WHAT IS REQUIRED:
Rewrite the listing from the line containing "This screenshot has height=520, width=598." through the end of the listing, changing "coupon" to "voucher" and leaving every other detail as it is.

— Begin DATASET EXTRACT —

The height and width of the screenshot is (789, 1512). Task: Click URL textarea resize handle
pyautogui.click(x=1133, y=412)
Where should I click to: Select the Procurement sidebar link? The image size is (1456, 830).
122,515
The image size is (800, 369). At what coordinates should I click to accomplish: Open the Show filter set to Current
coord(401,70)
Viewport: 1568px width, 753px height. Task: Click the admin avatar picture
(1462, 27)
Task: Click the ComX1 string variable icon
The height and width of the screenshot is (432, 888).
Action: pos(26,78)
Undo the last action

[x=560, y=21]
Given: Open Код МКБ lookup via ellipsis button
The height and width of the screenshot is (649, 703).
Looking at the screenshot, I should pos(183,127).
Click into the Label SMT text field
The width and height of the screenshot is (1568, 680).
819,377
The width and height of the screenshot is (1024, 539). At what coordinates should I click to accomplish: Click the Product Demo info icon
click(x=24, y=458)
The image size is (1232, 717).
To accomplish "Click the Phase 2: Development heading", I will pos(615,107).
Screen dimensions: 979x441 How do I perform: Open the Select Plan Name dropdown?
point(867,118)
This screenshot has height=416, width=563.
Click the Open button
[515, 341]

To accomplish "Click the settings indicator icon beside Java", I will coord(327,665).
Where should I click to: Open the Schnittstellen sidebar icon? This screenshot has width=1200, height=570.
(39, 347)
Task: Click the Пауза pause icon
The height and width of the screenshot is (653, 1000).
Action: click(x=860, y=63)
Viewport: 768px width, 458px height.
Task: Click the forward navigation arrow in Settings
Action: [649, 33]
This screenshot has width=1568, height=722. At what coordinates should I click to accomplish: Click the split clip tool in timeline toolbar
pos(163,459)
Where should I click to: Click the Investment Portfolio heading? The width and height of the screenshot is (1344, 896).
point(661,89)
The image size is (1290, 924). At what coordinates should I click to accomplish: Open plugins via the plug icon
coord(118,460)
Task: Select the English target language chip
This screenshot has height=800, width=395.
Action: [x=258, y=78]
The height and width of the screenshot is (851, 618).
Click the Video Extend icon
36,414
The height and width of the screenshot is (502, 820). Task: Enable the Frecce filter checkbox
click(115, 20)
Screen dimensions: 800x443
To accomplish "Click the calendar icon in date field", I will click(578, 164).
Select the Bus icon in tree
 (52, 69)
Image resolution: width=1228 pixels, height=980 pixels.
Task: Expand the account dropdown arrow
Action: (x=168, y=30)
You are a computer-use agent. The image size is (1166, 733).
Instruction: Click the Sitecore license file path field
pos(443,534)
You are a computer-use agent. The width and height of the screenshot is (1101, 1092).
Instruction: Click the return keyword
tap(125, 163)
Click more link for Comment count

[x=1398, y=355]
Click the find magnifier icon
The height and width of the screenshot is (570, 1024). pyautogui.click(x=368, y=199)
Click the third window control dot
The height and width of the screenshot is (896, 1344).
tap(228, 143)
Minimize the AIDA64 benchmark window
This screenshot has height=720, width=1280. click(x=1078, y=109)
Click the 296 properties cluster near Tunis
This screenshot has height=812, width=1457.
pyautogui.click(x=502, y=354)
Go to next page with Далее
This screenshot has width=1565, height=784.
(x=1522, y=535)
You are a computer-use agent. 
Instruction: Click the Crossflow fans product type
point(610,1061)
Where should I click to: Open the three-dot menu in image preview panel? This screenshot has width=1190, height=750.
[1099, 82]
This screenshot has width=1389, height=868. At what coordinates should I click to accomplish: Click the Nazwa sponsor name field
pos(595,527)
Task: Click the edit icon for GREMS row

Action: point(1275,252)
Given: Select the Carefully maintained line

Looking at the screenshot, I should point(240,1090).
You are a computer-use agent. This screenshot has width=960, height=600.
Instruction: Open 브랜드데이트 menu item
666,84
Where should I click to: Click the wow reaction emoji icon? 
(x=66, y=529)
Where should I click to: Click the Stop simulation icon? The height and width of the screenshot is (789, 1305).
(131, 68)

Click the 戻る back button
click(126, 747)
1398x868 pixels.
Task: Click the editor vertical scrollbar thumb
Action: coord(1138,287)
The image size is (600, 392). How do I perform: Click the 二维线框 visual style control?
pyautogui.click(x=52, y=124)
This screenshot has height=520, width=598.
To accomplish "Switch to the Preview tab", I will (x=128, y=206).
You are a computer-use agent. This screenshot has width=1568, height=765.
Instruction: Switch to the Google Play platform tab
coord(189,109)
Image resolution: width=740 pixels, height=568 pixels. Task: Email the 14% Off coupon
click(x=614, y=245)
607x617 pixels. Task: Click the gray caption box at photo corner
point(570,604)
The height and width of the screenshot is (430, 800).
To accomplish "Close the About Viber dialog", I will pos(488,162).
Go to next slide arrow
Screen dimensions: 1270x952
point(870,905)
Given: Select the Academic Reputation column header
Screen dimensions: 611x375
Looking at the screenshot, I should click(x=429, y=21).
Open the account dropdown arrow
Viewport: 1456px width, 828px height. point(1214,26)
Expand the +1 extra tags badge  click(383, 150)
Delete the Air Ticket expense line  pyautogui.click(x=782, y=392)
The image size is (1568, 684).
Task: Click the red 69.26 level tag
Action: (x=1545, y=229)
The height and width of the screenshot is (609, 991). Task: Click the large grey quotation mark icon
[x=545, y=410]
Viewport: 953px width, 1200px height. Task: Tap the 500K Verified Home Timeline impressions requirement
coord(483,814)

— End DATASET EXTRACT —

RESULT OF THE EXERCISE:
This screenshot has height=520, width=598.
To accomplish "Switch to the Preview tab", I will (x=128, y=206).
You are a computer-use agent. This screenshot has width=1568, height=765.
Instruction: Switch to the Google Play platform tab
coord(189,109)
Image resolution: width=740 pixels, height=568 pixels. Task: Email the 14% Off voucher
click(x=614, y=245)
607x617 pixels. Task: Click the gray caption box at photo corner
point(570,604)
The height and width of the screenshot is (430, 800).
To accomplish "Close the About Viber dialog", I will pos(488,162).
Go to next slide arrow
Screen dimensions: 1270x952
point(870,905)
Given: Select the Academic Reputation column header
Screen dimensions: 611x375
Looking at the screenshot, I should click(x=429, y=21).
Open the account dropdown arrow
Viewport: 1456px width, 828px height. point(1214,26)
Expand the +1 extra tags badge  click(383, 150)
Delete the Air Ticket expense line  pyautogui.click(x=782, y=392)
The image size is (1568, 684).
Task: Click the red 69.26 level tag
Action: (x=1545, y=229)
The height and width of the screenshot is (609, 991). Task: Click the large grey quotation mark icon
[x=545, y=410]
Viewport: 953px width, 1200px height. Task: Tap the 500K Verified Home Timeline impressions requirement
coord(483,814)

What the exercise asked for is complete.